Ведь порно, к примеру, по самой сути своей является вовсе не искусством, а именно мистерией. Его цель -- не созерцать Эрос, а приобщиться Эросу, в той или иной форме поучаствовать в представлении. В этом смысле порно, конечно, старо как мир: оно древнее театра и искусства вообще. Оно имеет прямую преемственность с эротическими мистериями древности, а от искусства как такового заимствует лишь внешнюю оболочку: собственно границу, формально отделяющую "зрительный зал" от "сцены". Но если в зрительном зале не зритель, а участник действия, тогда и сцена это уже не сцена. Установленная театром граница исчезает вместе с прошедшими тысячелетиями, и вот древние боги снова правят свой бал. (Кстати, любой бал это тоже, конечно, мистерия.)
Но мой дорогой читатель допустил бы ошибку, если бы упростил мою мысль до тезиса: искусство это хорошо, а мистерия это плохо. Ведь мистерии бывают разными, как и эрос бывает разным: не случайно, не по ошибке или неосторожности Святые Отцы использовали слово эрос для описания Божественной любви, так что и эротика это не только секс. Поэтому я выдвину против этого ошибочного тезиса такой антитезис: если речь идёт о Божественной любви, то искусство это плохо, а мистерия это хорошо, и вот почему.
Никакое добро невозможно без активного участия Творца: "Без Меня не можете творить ничего... если не Господь построит дом, всуе трудились строители", а если Бог лишь попускает какое-то дело, Сам не участвуя в нём, значит это дело злое: оно не угодно Богу. Господь участвует в Своих мистериях, а языческие мистерии перед Ним лишь театр: Он их Зритель, но не участник; участие Он примет лишь в конце, как Судья: "Лицо же Господа на творящих зло, чтобы истребить и память их". Сейчас люди, не знающие Бога и не ждущие Суда, разыгрывают перед Ним своё представление, а Он скрывается во тьме за рампой, чтобы в конце явиться на сцену и высказать всем участникам Свои критические замечания по поводу этой постановки. Деизм это религия проклятых. И совершенно иную роль играет Он в жизни желающих Его познать: тут Он и Сценарист, и Режиссёр и Сам то дело появляется на сцене, направляя действие в угодное Ему русло.
Потому если для светского искусства идеалом изображения эротики была бы чистая бахтиновская эстетика, охраняющая зрителя от сексуального возбуждения (а возбуждение это уже участие в мистерии эроса: "Кто смотрит на чужую жену с вожделением, тот уже прелюбодействовал с нею в сердце своём") -- то для Православия это далеко ещё не добро, а всего лишь неучастие во зле, а значит, единственно-правильная форма отношения ко греху, но не к законному супружескому сексу.

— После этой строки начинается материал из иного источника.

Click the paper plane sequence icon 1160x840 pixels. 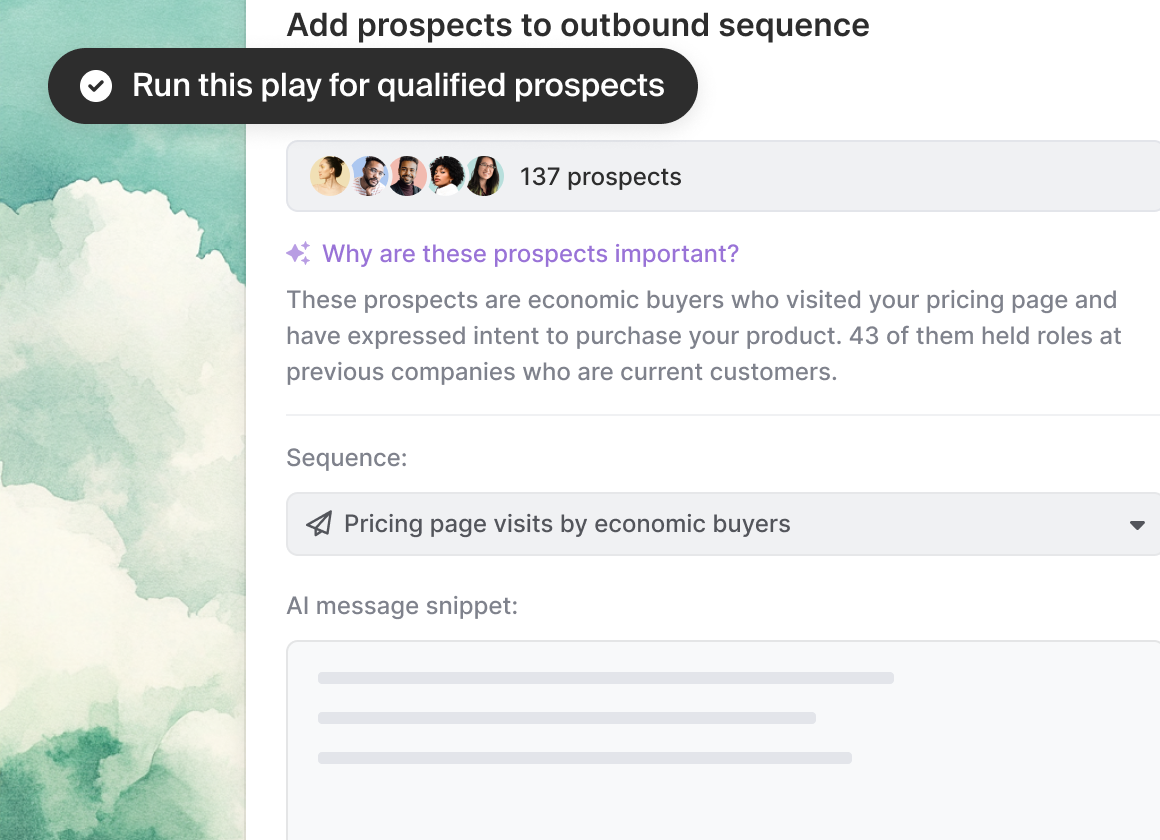click(319, 524)
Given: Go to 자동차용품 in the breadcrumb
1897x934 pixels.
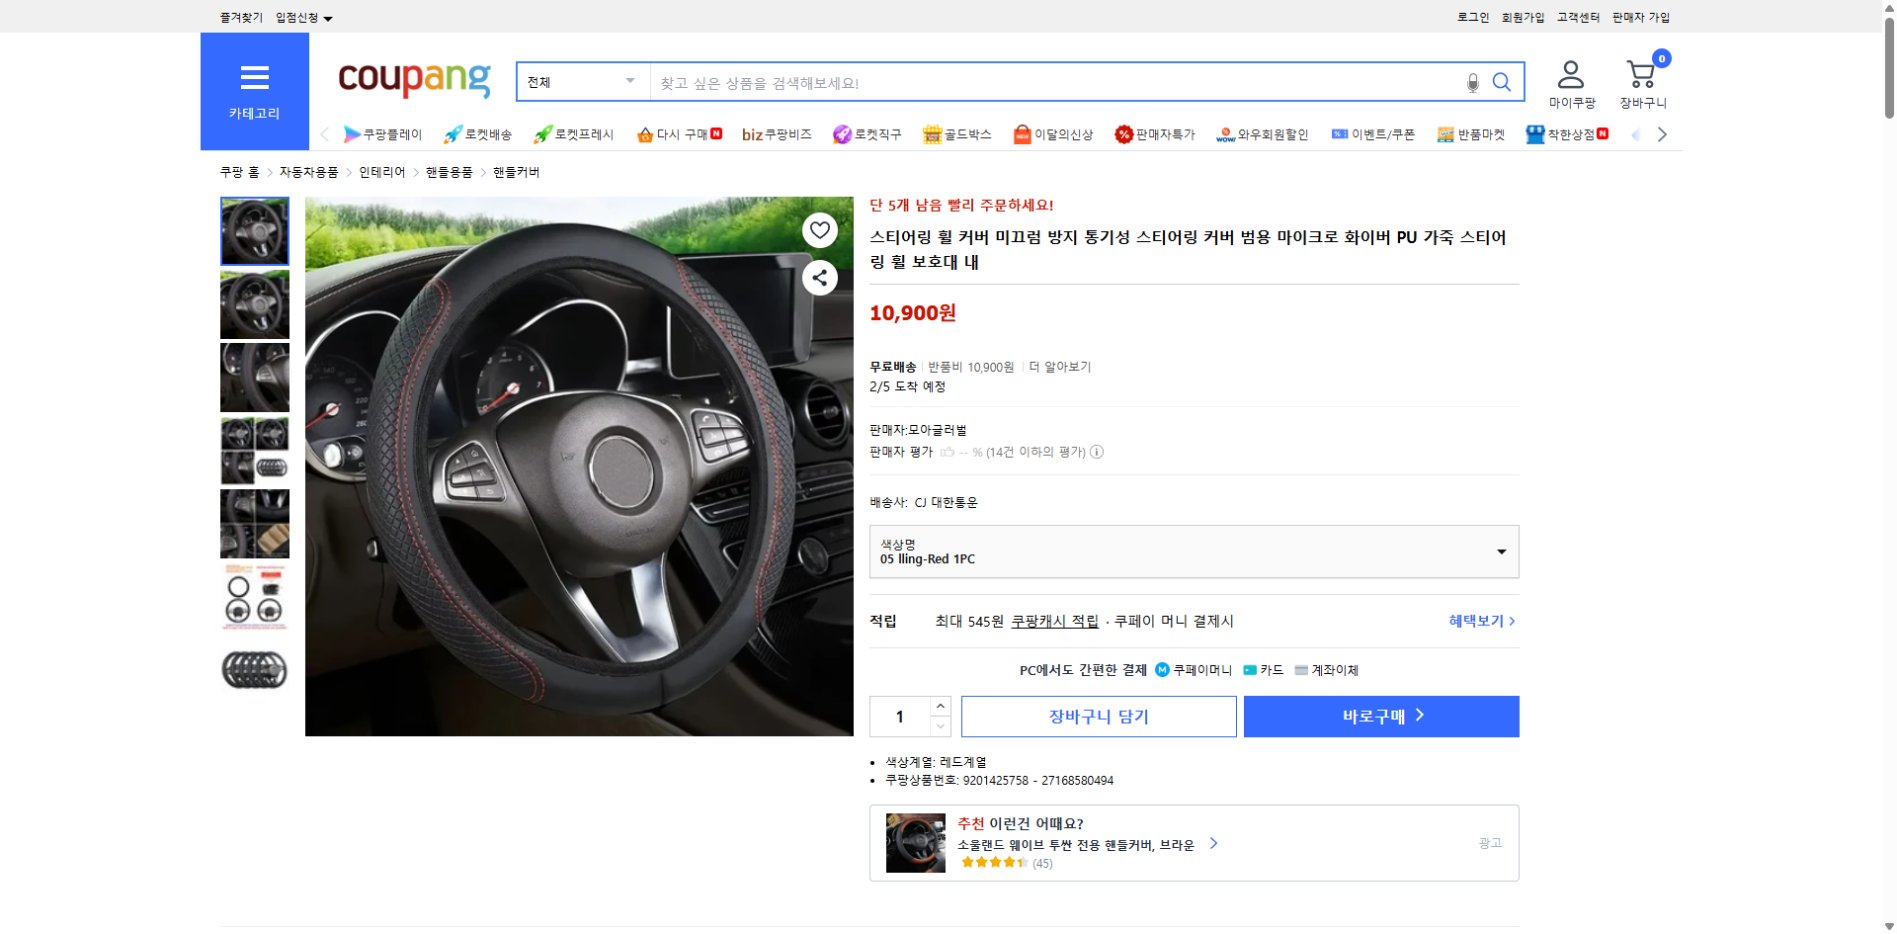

Потому что если мы верим, что супружеский эрос это не зло, не попущение, значит Сам Бог принимает в нём какое-то важное участие. И художник, которому по милости Господа наконец удастся правильно и полноценно изобразить супружество, должен смотреть на него так, как Сам Бог смотрит на всякое доброе дело: "Очи Господи на праведных и уши Его в молитву их". Конечно, без содействия Благодати создать подобное произведение искусства невозможно. Впрочем, это очевидно: ведь никем по сути не решена до сих пор и намного более простая бахтиновская задача, которую я чётко сформулировал выше.